Recognize that the functions are quadratic because they are of the form \(y=ax^2+bx+c\). For \(f(x)=x^2\), the graph will open upwards and the vertex is at the origin because \(a=1\) which is positive and there’s no \(bx\) or \(c\) term to shift the vertex off the origin. For \(g(x) = \frac{1}{4}x^2 + 2\), the graph will also open upwards because \(a=\frac{1}{4}\) which is positive, but the graph is stretched by a factor of \(\frac{1}{4}\) and it's shifted 2 units upwards, making its vertex at (0,2). For \(h(x) = -\frac{1}{4}x^2\), the graph opens downwards because \(a=-\frac{1}{4}\) is negative, indicating an inverted parabola. Its vertex is at the origin.

Start with the easier function, \(f(x)=x^2\).
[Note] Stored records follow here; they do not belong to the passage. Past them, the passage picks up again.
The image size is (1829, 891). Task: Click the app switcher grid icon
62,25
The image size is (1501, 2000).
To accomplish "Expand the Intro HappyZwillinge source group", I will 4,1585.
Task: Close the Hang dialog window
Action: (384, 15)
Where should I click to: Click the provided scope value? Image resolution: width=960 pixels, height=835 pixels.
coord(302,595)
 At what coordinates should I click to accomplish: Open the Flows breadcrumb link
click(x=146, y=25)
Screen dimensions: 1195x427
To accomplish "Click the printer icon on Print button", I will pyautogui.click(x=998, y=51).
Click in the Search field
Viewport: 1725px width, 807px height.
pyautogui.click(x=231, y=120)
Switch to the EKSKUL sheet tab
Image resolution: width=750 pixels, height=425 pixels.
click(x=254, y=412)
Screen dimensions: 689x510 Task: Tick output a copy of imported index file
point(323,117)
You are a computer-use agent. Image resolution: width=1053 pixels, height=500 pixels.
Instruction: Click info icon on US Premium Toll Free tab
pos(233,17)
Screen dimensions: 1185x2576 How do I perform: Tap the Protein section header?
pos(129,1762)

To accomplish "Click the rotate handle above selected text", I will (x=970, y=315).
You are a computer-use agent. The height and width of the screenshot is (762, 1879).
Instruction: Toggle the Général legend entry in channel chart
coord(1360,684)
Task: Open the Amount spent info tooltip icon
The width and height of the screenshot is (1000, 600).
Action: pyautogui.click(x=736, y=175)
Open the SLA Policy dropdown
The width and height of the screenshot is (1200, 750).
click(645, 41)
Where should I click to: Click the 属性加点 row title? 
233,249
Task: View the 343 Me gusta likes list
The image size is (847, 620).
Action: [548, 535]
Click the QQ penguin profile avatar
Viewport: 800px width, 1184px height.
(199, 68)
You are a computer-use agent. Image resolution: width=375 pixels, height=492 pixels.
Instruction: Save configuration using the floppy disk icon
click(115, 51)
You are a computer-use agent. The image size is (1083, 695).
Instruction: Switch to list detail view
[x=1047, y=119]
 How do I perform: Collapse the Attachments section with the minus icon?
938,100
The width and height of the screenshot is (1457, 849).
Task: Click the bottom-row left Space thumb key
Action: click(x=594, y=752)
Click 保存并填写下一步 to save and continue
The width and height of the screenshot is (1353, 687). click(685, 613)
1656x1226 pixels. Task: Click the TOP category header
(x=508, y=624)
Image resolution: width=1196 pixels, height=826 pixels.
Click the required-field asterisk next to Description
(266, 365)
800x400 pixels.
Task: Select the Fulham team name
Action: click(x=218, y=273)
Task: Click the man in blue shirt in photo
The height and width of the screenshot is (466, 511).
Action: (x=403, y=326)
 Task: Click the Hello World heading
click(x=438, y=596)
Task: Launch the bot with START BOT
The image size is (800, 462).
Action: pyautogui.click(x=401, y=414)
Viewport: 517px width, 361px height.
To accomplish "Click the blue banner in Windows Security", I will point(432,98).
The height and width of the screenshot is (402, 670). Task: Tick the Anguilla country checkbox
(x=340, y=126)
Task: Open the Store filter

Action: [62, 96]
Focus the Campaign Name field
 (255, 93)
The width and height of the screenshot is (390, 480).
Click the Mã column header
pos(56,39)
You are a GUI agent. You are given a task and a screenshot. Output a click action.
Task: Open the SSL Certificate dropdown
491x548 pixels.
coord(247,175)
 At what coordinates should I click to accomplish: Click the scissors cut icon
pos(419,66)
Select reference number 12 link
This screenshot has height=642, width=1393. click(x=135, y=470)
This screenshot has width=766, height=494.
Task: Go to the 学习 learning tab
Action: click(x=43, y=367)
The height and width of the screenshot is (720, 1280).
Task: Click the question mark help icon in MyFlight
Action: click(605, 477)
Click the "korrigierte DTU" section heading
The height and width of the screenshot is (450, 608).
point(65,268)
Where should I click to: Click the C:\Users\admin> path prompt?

It forms a smooth parabolic curve starting from the origin. Continuing with \(g(x) = \frac{1}{4}x^2 + 2\), this graph also has a parabolic shape but it is stretched, meaning it is shallower than \(f(x)\), and its vertex starts from the point (0,2). Finally, for \(h(x) = -\frac{1}{4}x^2\), plot a parabola which opens downwards with the vertex at the origin. It’s also stretched like \(g(x)\), but in the opposite direction.

Utilize a graphing utility by entering the equations of the functions and verifying the drawn parabolas correspond to the hand-drawn ones. The graphing software should provide the exact same sketches for each function.